Старик поспешил вон из покоев, удивлённый, что дело обошлось без побоев. Кроме того, это странное требование порадовало его. Граф Жан не желал принимать ванну, а когда его одолевал зуд, как и всех остальных, требовал прислать ему кухонную девку. Значит, для него ещё не всё потеряно.
Глава 5
За время после заключения союза Изабель и Фуа виделись довольно часто, однако ни разу без свидетелей. Изабель вообще никогда ещё не бывала наедине ни с одним мужчиной, кроме брата, а Жан д’Арманьяк с первого взгляда понял, что графа де Фуа не следует оставлять наедине с молоденькой и неопытной девушкой.
Однако произошло событие, несколько изменившее ситуацию. Шпион Арманьяк, посланный, чтобы проследить за действиями солдат принца, вернулся с сообщением, что те не вернулись к себе в Фуа, а разбились на отряды и расположились в соседних городах. Они не делали никакого секрета из того, что намерены ждать, пока их хозяин не покинет — или, как они выражались, «его не отпустят» — мрачные стены Лектура.
— Говорят, — откомментировал это сообщение Бернар, — что они тебе не доверяют и подозревают, что ты вытребуешь выкупа за своего гостя, что явится возмутительным нарушением правил гостеприимства.
— Ну а почему бы мне этого не сделать? — спросил Жан.
— Не забывай об англичанах.
— Я сам поеду и посмотрю, кто представляет для меня большую угрозу — англичане или отряды Фуа.
— Думаю, что принц может неправильно истолковать тот факт, что ты поедешь шпионить за его людьми.
— А кто им скажет, куда я поехал? Ты?
— Нет, Жан, конечно, нет. Я не изменю нашему дому.
Но Жан прекрасно понимал, что принца не так-то легко провести. Пока хозяин замка будет в отъезде изучать силы и возможности своих как вероятных, так и старых врагов, принца необходимо развлечь, причём чтобы он забыл о своих опасениях и предосторожностях. Жан д’Арманьяк подозревал, что за видной внешностью, умным лицом, открытым взглядом и губами, с которых без конца сыплются любезности, скрывается страстная и чувственная натура. Лучшей приманкой здесь станет Изабель.
— Не уверен, что твоя затея мне по душе, — сказал Бернар, когда его племянник рассказал ему о своём замысле. — Как раз здесь-то сейчас и нужна твоя особая забота и внимание.

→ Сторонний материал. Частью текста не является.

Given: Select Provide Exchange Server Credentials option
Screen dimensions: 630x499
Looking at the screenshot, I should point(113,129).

Ты уверен, что поступаешь правильно, оставляя их одних?
Лицо Жана скривилось в презрительной усмешке:
— Ты мне будешь говорить о том, что сомневаешься в добродетельности моей сестры? Ты думаешь, она проявит слабость по отношению к этому надутому щёголю?
— Я бы не стал называть его надутым щёголем.

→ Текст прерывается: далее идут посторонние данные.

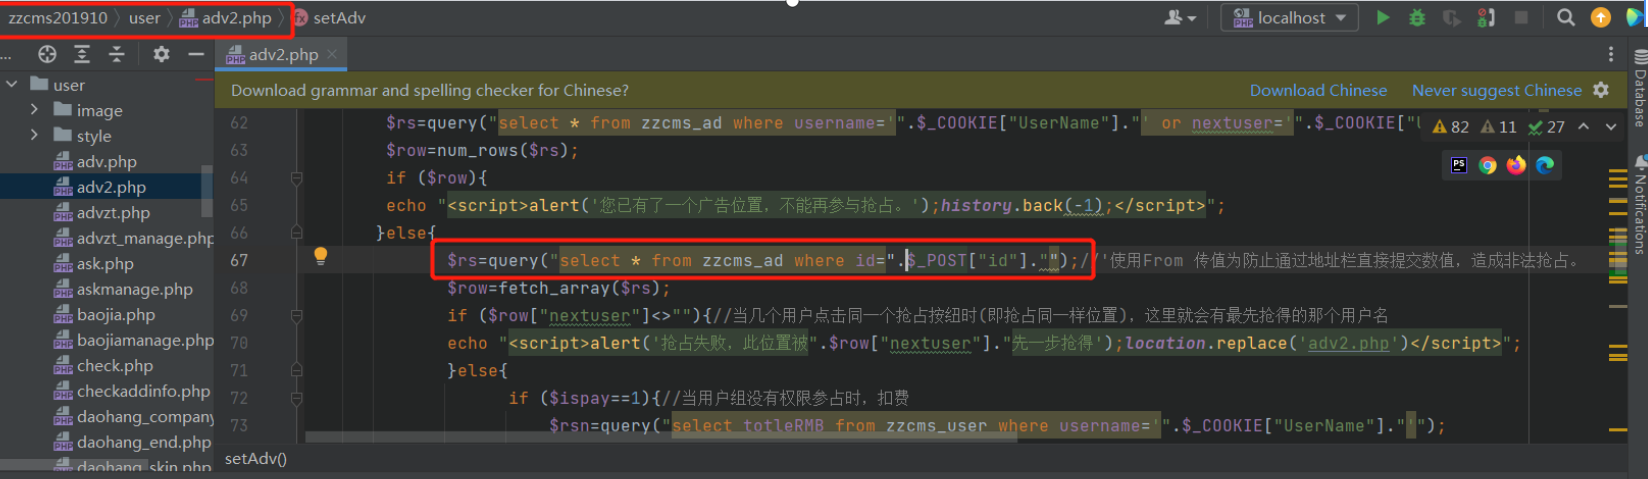Expand all items in project tree

click(82, 54)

— Или думаешь, что она проявит неуважение ко мне?
— Я просто хочу сказать, что Изабель вела очень уединённую жизнь, а принц — мужчина видный.
— Изабель привыкла к обществу видных мужчин, — произнёс Жан с такой убеждённостью, что старший Арманьяк улыбнулся.
— Брат — это совсем другое, Жан.
В тот вечер, когда после ужина была убрана посуда, когда итальянские вилки унесли на кухню, где прислуга их будет мыть, поражаясь причудливому изобретению, и уж наверняка попробует поработать ими сама, и когда Изабель уже собралась уйти к себе, как обычно, оставив мужчин за кувшином вина, Жан сделал ей знак остаться.
— Нет, сестра, посиди ещё немного с нами. Выпей с нами немного вина. У меня сегодня хорошее настроение. Посиди, укрась наше общество своим чудесным пением, своей красотой. Принц, вам не кажется, что когда Изабель покидает комнату, то даже свечи горят не так ярко, даже огонь в камине становится бледным? — Он сделал знак мажордому, и тот поставил перед Изабель кубок и неохотно наполнил его вином, всем своим видом выражая крайнее неодобрение.
Но Фуа просиял.
— Когда брат выражается, как любовник, — сказал он, — то любовнику просто нечего сказать, кроме того, что ему оказывается огромная честь, и остаётся только пытаться пуститься в безнадёжное для него соревнование.